Work required:
Beginning at the line with "Image resolution: width=1904", please repeat each line exactly through the end of the records below, including that first line and the last, but no pictures.

[Input data Boundary: Start]

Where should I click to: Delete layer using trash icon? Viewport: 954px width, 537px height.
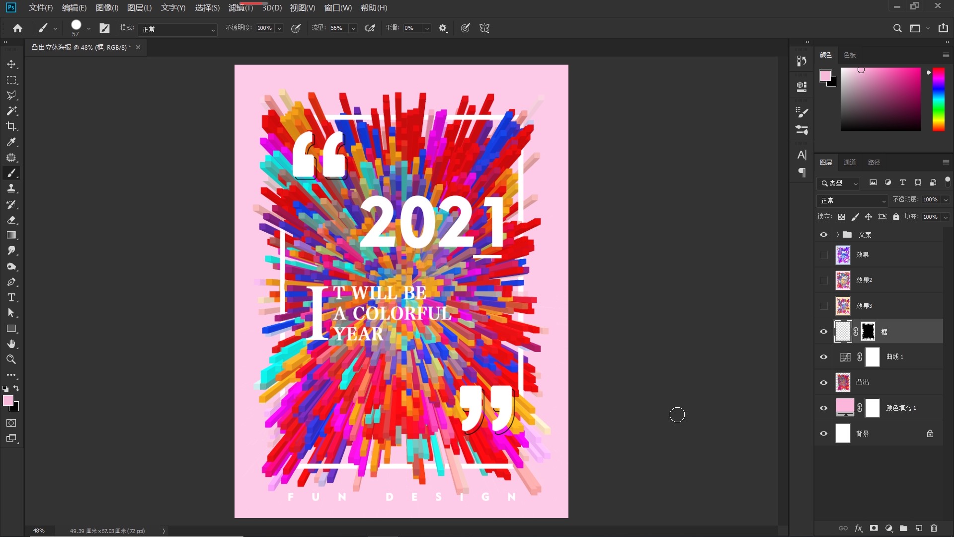point(934,528)
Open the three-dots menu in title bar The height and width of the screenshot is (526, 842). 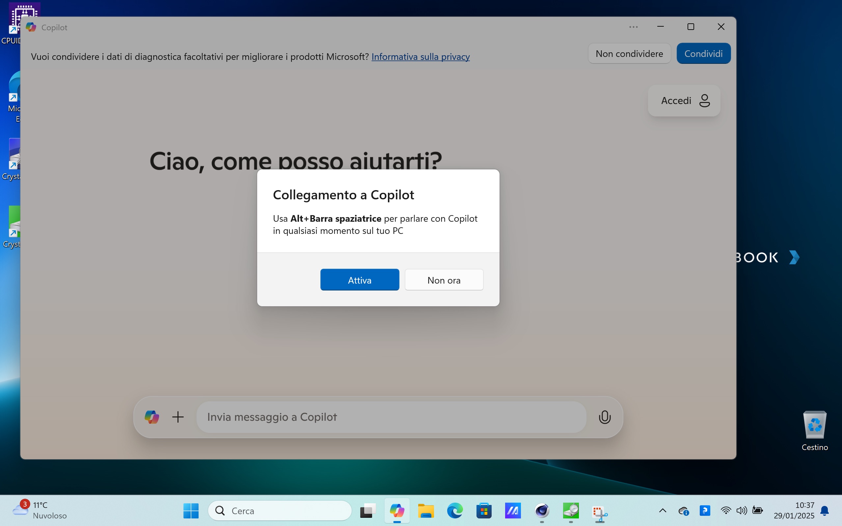click(x=633, y=27)
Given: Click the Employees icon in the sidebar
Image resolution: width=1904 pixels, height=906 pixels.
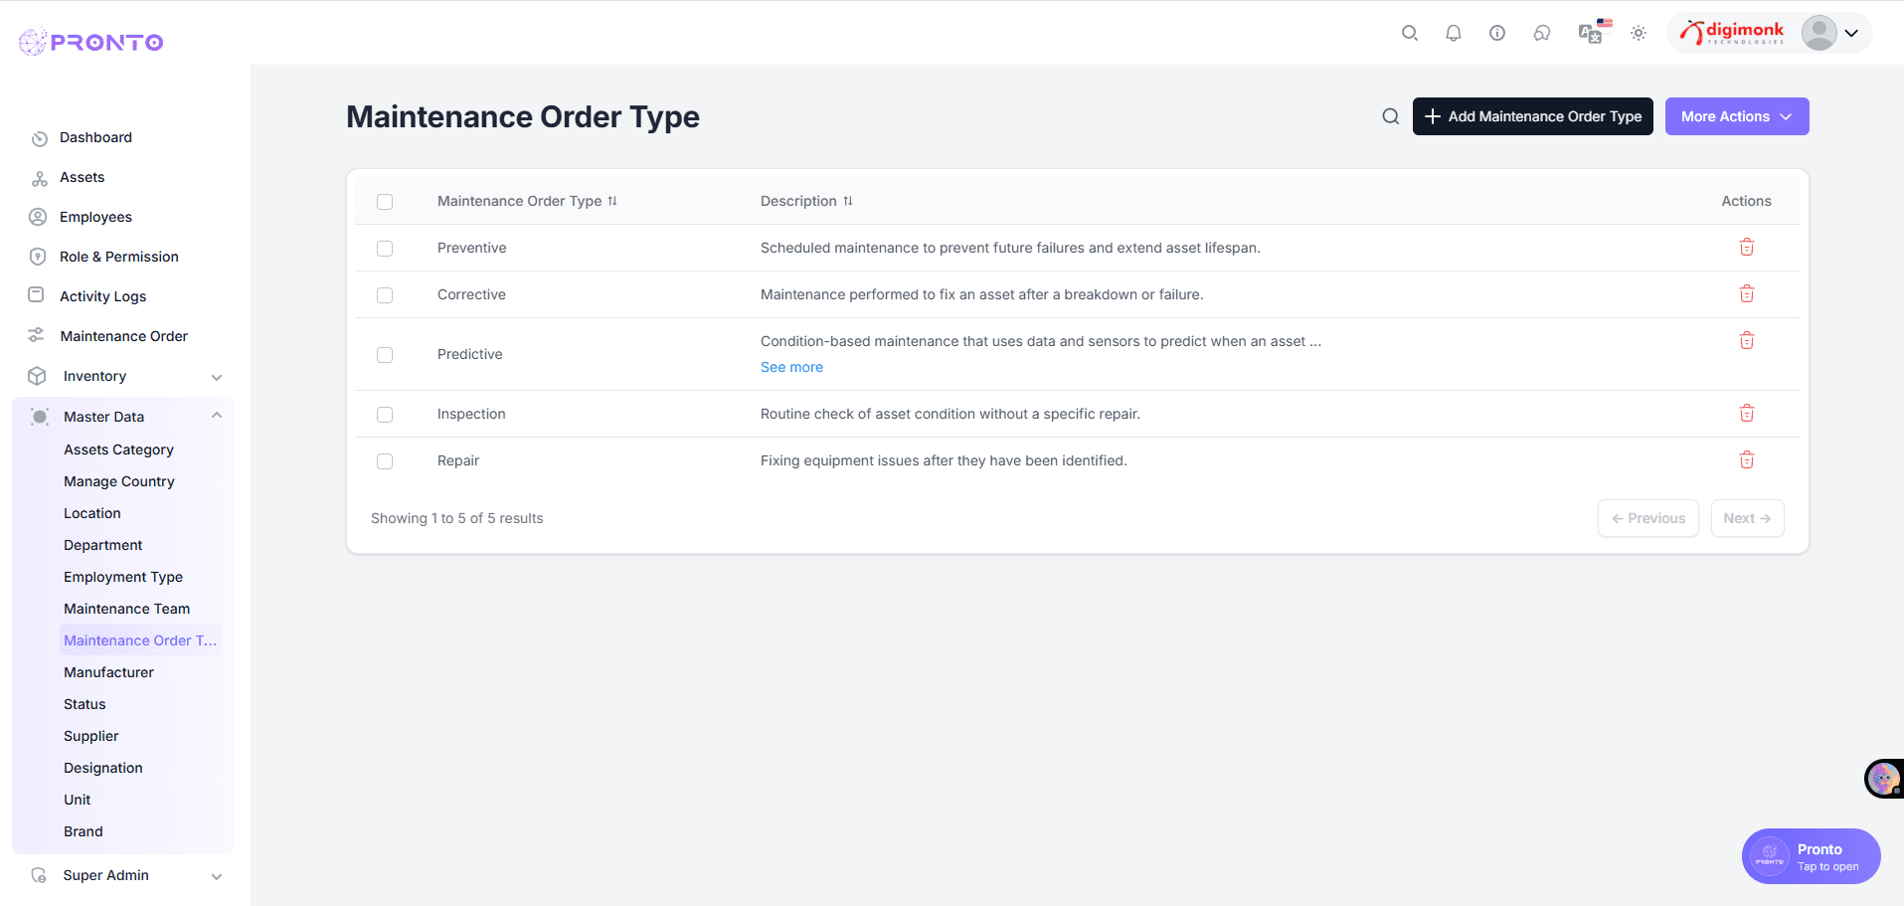Looking at the screenshot, I should click(x=38, y=217).
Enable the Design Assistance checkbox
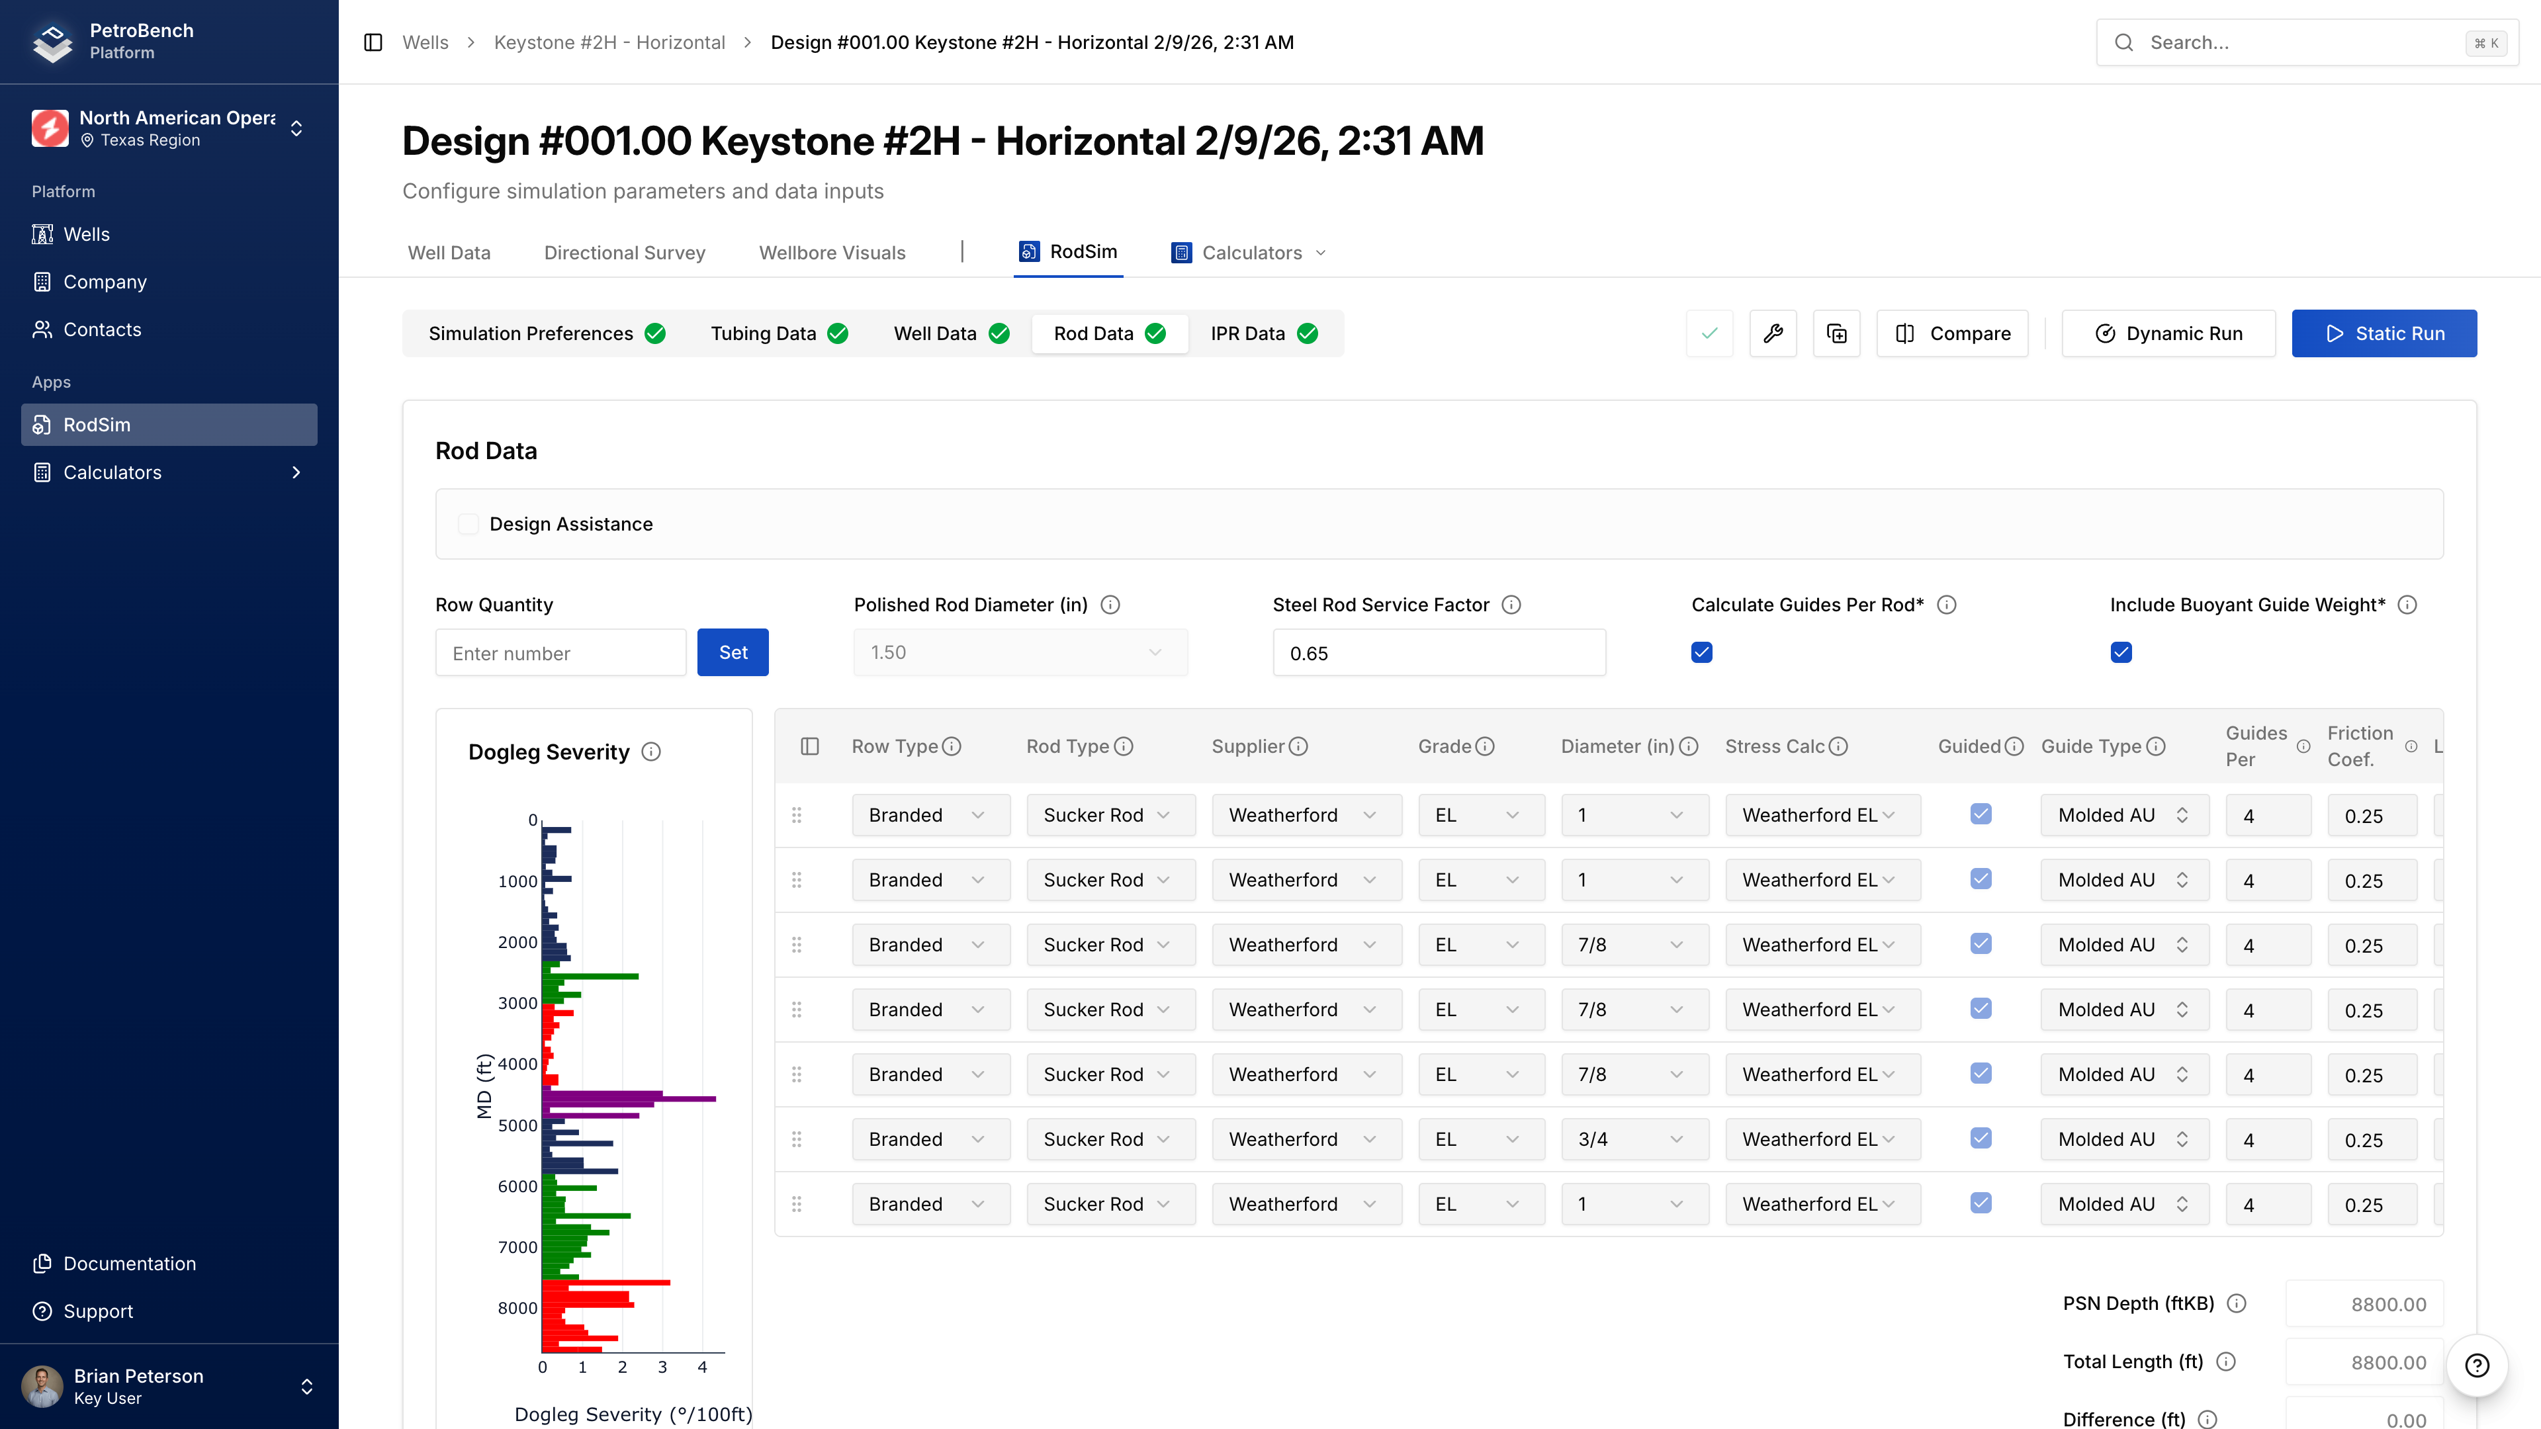 point(469,524)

[Input data Boundary: End]

Task result:
Image resolution: width=1904 pixels, height=906 pixels.
Looking at the screenshot, I should click(x=38, y=217).
Enable the Design Assistance checkbox
 point(469,524)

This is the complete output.